It is actually very important that the co group in delta iterations works
like that.
If the CoGroup touched every element in the solution set, the "decreasing
work" effect would not happen.
The delta iterations are designed for cases where specific updates to the
solution are made, driven by the workset.
Driving an operator by solution set contents would result in a "bulk
iteration" style pattern, so the idea would be to use a proper bulk
iteration for those cases.
Does that make sense?
On Mon, Nov 16, 2015 at 10:54 PM, Fabian Hueske <fhueske@gmail.com> wrote:
> Hi,
>
> this is an artifact of how the solution set is internally implemented.
> Usually, a CoGroup is executed using a sortmerge strategy, i.e., both
> input are sorted, merged, and handed to the CoGroup function in a streaming
> fashion. Both inputs are treated equally, and if one of both inputs does
> not contain a key which is contained in the other input, the CoGroup
> function is called with an empty iterator.
>
> The solution set of a delta iteration is stored in a hash table (with only
> one entry per key). When a solution set is coGrouped with another data set,
> the other input is sorted and probed against the hash table. The solution
> set iterator of the CoGroup function will contain one element if the hash
> table contains an element and be empty if the hash table doesn't contain an
> entry for the key. However, the hash table will not check that all elements
> of the hash table have been lookedup in order to identify elements of the
> solution set for which no corresponding element was present in the other
> data set.
>
> So, the CoGroup with a solution set works only in one direction as stated
> in the documentation. This is kind of intended by the way the solution set
> CoGroup is implemented, but we should definitely updated the documentation
> to cover this case!
>
> If you have a use case that requires a solution set CoGroup with the
> missing behavior you should open a JIRA issue.
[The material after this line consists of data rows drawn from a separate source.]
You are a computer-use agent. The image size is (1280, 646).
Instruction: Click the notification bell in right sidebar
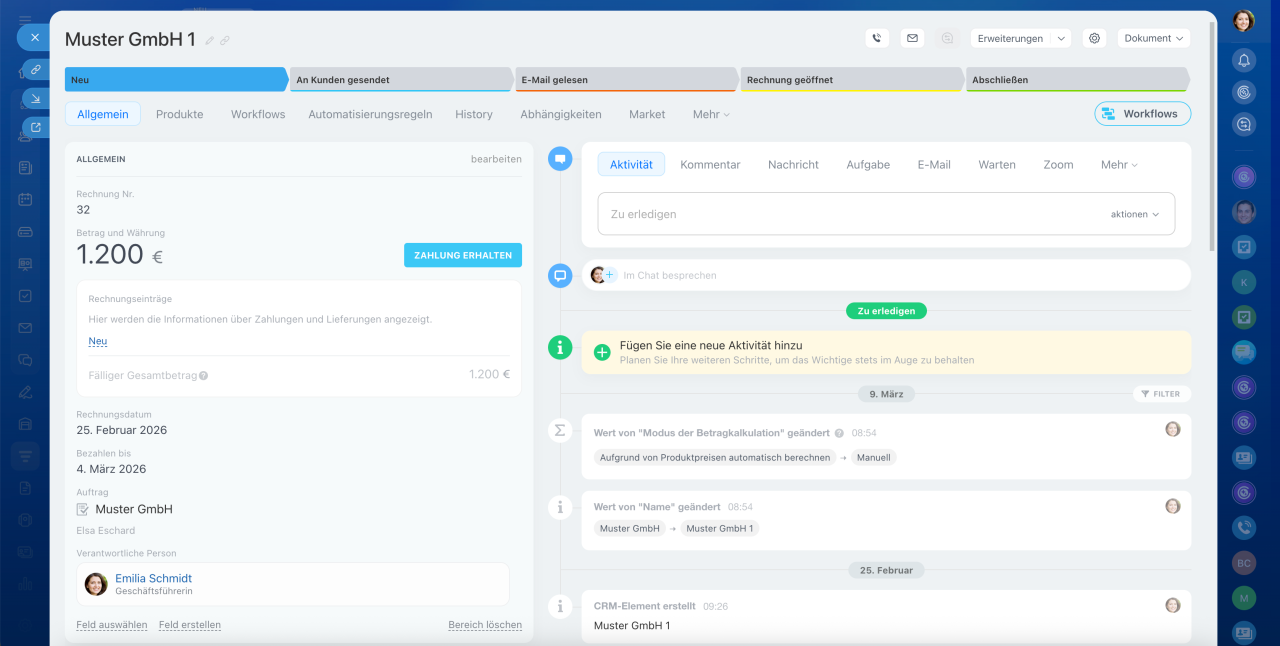1244,60
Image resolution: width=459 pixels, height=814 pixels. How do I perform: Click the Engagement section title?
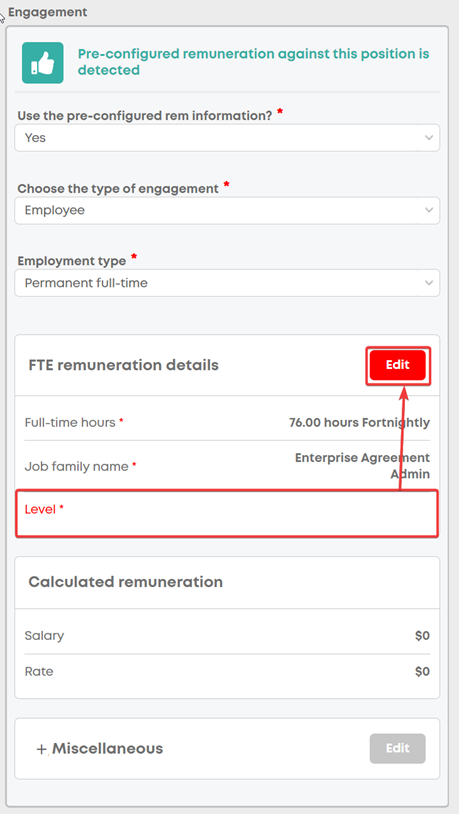[x=48, y=12]
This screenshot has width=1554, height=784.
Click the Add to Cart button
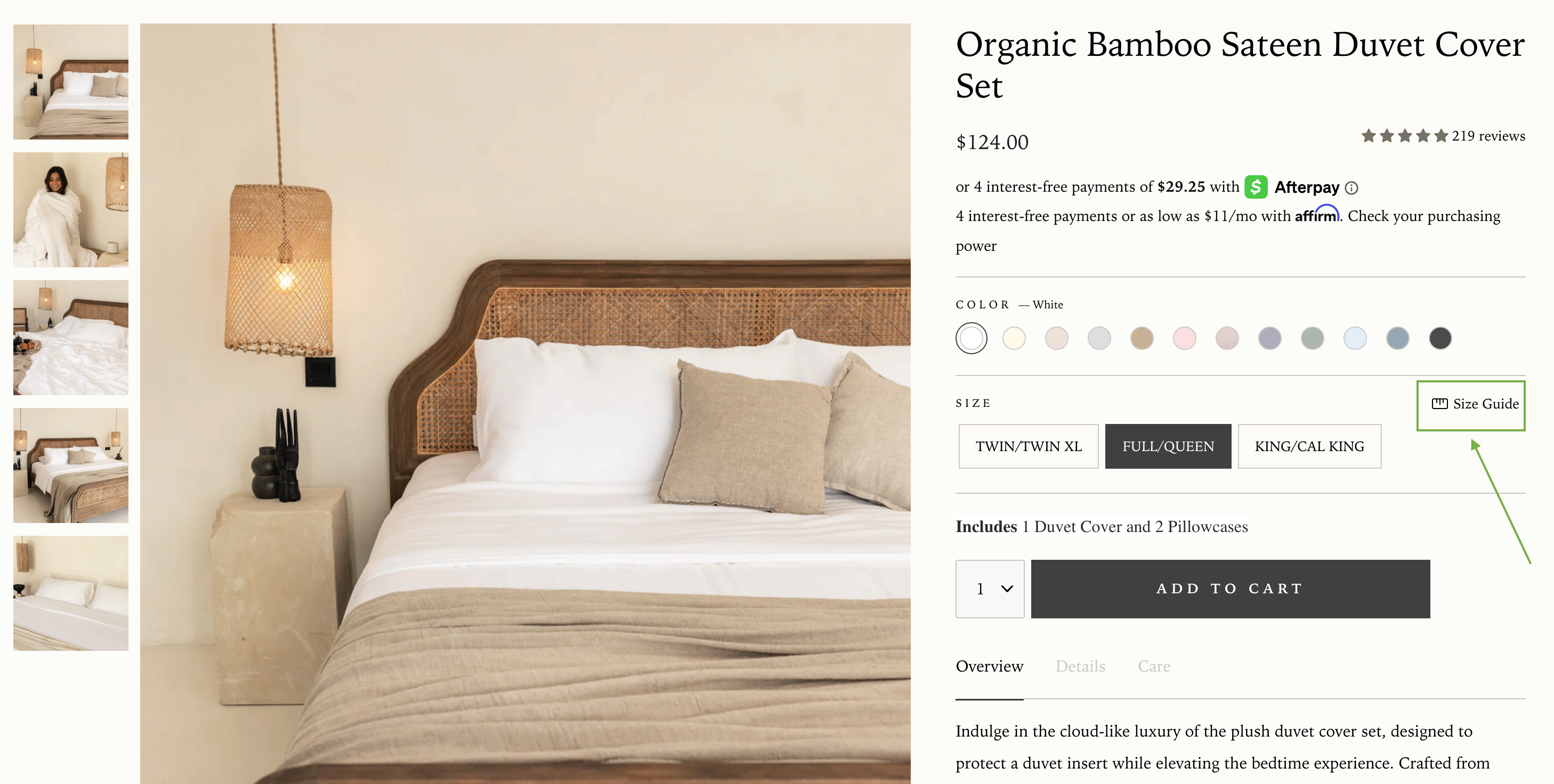pyautogui.click(x=1229, y=589)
> Otherwise it would be great if you could also open a JIRA issue to extend
> the documentation.
>
> Thank you, Fabian
>
> 20151116 1:02 GMT+01:00 Truong Duc Kien <duckientruong@gmail.com>:
>
>> Hi,
>>
>> When running CoGroup between the solution set and a different dataset
>> inside a DeltaIteration, the CoGroupFunction only get called for items
>> that exist in the other dataset, simillar to an inner join. This is not
>> the documented behavior for CoGroup:
>>
>> If a DataSet has a group with no matching key in the other DataSet,
>>> the CoGroupFunction is called with an empty group for the nonexisting
>>> group.
>>>
>>
>> The following code shows the problem.
>>
>> import org.apache.flink.api.scala._
>> import org.apache.flink.util.Collector
>>
>> object CoGroupExample {
>>
>> def coGroupFuntion(first: Iterator[(Int, Int)],
>> second: Iterator[(Int, Int)],
>> out: Collector[(Int, Int)]): Unit = {
>> if (second.hasNext) {
>> out.collect(second.next)
>> } else {
>> printf("Not in second set: %s\n", first.next)
>> println("These two lines doesn't appear when " +
>> "running cogroup on solution set")
>> }
>> }
>>
>> def main(args: Array[String]): Unit = {
>> val env = ExecutionEnvironment.getExecutionEnvironment
>> env.getConfig.disableSysoutLogging()
>>
>> val d1 = env.fromElements(
>> new Tuple2(1, 1),
>> new Tuple2(2, 1) ,
>> new Tuple2(3, 1)
>> )
>>
>> d1.iterateDelta(d1, 1, Array{0}) {
>> (solutionSet, workSet) => {
>> val f = workSet.filter(_._1 != 1)
>> println("Cogroup on solution set with delta iteration")
>> val newSolutionSet = solutionSet.coGroup(f)
>> .where(0)
>> .equalTo(0)
>> .apply(coGroupFuntion _)
>> (newSolutionSet, newSolutionSet)
>> }
>> }.print()
>>
>> println("Normal cogroup")
>> val d2 = d1.filter(_._1 != 1)
>> d1.coGroup(d2).where(0).equalTo(0).apply(coGroupFuntion _).print()
>> }
>> }
>>
>>
>>
>> Is this the expected behavior or should I file a bug about this ?
>>
>> Best regards,
>> Kien Truong
>>
>
>